Rakyat bangkit bukan sekedar gerakan tiba tiba, tapi karena tak tahan ditindas terus-menerus.

  • #BubarkanDPR: karena DPR terbukti jauh dari rakyat---mereka yang seharusnya mewakili rakyat malah menyudutkan rakyat dan menindas rakyat.
  • #PolisiPembunuh: mereka seharusnya melindungi warga, bukan melukai bahkan membunuh. Kasus Affan harus dibayar dalam keadilan nyata, bukan sekedar ucapan maaf dan belasungkawa.
    Aksi represinya bikin trauma, bikin rakyat makin sadar: demokrasi diancam oleh tongkat dan peluru karet. Aku bilang, ini kekerasan negara yang dibungkus seragam
  • Presiden Prabowo: Presiden Prabowo bilang shock, minta tenang, suruh investigasi, tahan 7 anggota Brimob, minta maaf ke keluarga Affan. Tapi, rakyat sudah nggak percaya omong kosong yang cuma di TV doang.
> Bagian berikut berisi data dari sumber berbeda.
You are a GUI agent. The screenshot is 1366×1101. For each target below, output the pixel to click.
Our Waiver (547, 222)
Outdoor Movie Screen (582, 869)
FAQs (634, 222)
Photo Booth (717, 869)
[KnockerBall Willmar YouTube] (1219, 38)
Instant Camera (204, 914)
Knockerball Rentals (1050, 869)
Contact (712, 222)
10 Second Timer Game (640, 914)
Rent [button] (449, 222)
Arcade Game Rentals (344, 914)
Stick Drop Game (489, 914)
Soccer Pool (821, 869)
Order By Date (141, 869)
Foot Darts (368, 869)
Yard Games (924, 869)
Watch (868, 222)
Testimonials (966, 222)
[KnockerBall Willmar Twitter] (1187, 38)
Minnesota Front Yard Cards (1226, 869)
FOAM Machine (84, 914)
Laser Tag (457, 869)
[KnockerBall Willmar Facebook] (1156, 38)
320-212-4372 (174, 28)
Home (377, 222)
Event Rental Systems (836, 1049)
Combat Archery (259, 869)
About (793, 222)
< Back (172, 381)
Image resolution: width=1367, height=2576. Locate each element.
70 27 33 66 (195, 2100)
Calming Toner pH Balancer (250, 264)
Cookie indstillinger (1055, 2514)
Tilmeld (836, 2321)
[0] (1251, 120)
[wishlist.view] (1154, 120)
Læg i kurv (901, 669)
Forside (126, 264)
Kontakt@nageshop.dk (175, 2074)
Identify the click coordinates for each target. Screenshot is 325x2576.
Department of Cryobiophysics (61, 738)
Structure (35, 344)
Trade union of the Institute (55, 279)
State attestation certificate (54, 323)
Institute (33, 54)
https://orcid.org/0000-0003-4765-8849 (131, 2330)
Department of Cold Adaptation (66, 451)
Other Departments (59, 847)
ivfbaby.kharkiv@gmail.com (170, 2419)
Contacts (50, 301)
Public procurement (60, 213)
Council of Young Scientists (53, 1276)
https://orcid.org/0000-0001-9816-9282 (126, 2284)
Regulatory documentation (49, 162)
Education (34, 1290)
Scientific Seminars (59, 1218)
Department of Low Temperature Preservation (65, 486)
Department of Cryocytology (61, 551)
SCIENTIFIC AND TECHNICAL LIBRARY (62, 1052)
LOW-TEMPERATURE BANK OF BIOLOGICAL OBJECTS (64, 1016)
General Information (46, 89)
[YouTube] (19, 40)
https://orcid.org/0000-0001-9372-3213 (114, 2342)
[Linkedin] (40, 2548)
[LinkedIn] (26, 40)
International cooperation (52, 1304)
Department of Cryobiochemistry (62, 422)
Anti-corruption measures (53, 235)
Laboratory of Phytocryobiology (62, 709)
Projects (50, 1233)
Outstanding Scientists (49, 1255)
Wowo Gemoy seakan "merestui" kekerasan tersembunyi---dia juga terlalu lamban dalam menangani ini.  DPR sendiri minta polisi transparan, tapi siapa yang pegang palu akhir? Ya presiden dan jajaran atasnya dan kita tahu mereka cuma diam. 

Ini Jeritan Rakyat 

Sebagai anak muda yang menulis dengan emosi dan pikiran terbuka, aku ingin bilang: kita butuh pemerintahan yang benar-benar mewakili, bukan memeras, bukan aparatus yang melindas, dan bukan presiden yang hanya bicara setelah terlambat.

Semoga tulisan ini sampai ke hati teman-teman muda yang juga merasa resah. Mari jagakan terus semangat demokrasi, walau harus berjalan melewati gas air mata---karena di tengah malam yang gelap ini, selalu ada fajar yang menunggu.